__REQUEST 1__: In the self-publishing passage, how much exclusivity does the Kindle lending library program require?
__REQUEST 2__: Can you recast the paragraph of the self-publishing passage that begins "The Kindle sales and Createspace" as a short bulleted list that keeps its main facts?
__REQUEST 3__: Carry on writing the self-publishing passage, picking up right after its final sentence.

__PAGE EXCERPT__:
┏━━
It appears that the primary "quality control function" is provided by reader reviews. It's my understanding that Amazon does some minimum review to ensure the formatting is within specs and to check for obviously unacceptable material. They don't normally perform the editing and story development functions of a traditional publisher. They do offer optional extra cost "professional" editorial services.
The Kindle sales and Createspace print-on-demand publishing agreements are nonexclusive. I can publish my novel in other ways and with other services if I wish. Amazon does grant itself the right to lower their price for my novel if they discover it's being offered at a lower price somewhere else on the web. The Kindle lending library program does require a minimum 90 days of exclusivity.
The easiest way to find my novel is probably to go to www.amazon.com and search in "books" for "kort patterson".
Since writing the above I've published my other two novels as both Kindle and print-on-demand. Two of my novels are also available as Barnes and Noble Nook ebooks. I enrolled the first novel I published in the Kindle lending library program. This requires at least 90 days exclusivity which is delaying its availability on B&N. It's probably too early to make a definitive judgment, but so far no one has borrowed the book I enrolled in the lending library while the two Nook ebooks have sold three copies - making the lending library look like a statistically questionable deal at this point.
┗━━
__AVAILABLE DATA__:
┏━━
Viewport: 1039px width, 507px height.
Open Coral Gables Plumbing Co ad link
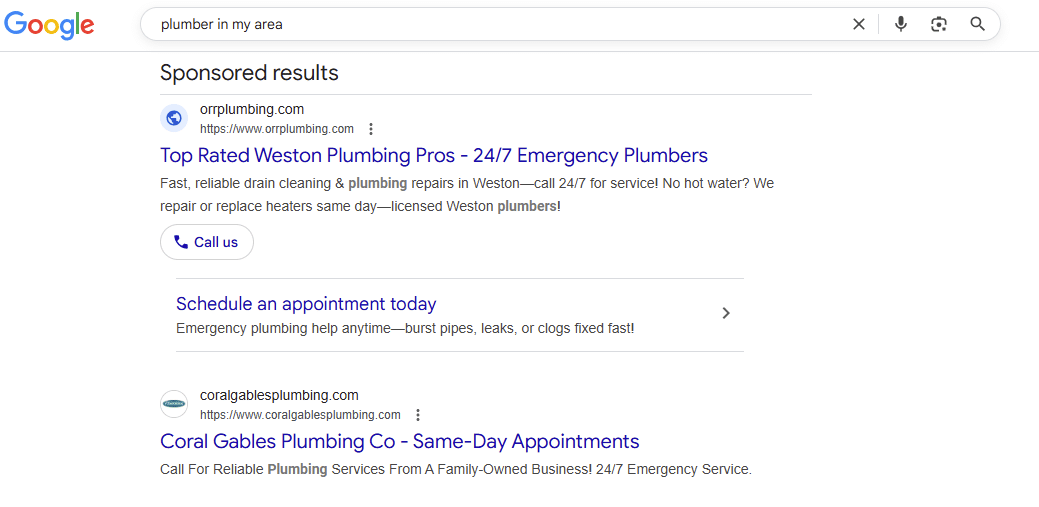400,441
┗━━
__RIGHT ANSWER 1__: It requires a minimum of 90 days of exclusivity.

__RIGHT ANSWER 2__:
- The Kindle sales and Createspace print-on-demand agreements are nonexclusive.
- The novel can also be published in other ways and through other services.
- Amazon may lower its price for the novel if it finds the novel offered for less elsewhere on the web.
- The Kindle lending library program requires at least 90 days of exclusivity.

__RIGHT ANSWER 3__:
It will likely be awhile before I can order the yacht. My books have only sold a handful of copies so far, with the highest ranked one rising all the way up to #150,675 in Amazon's Best Sellers Rank of "paid" books. Still, with all three now available, my publishing empire may eventually provide a modest source of pin-money. This is arguably better than nothing, although in terms of hourly wage just the time I spent crafting cover art and formating the text probably works out to less than a penny/hour.
OTOH, my novels have been more successful in just the last month and a half as Kindle/Nook ebooks than they were over the previous 28 years with conventional publishers...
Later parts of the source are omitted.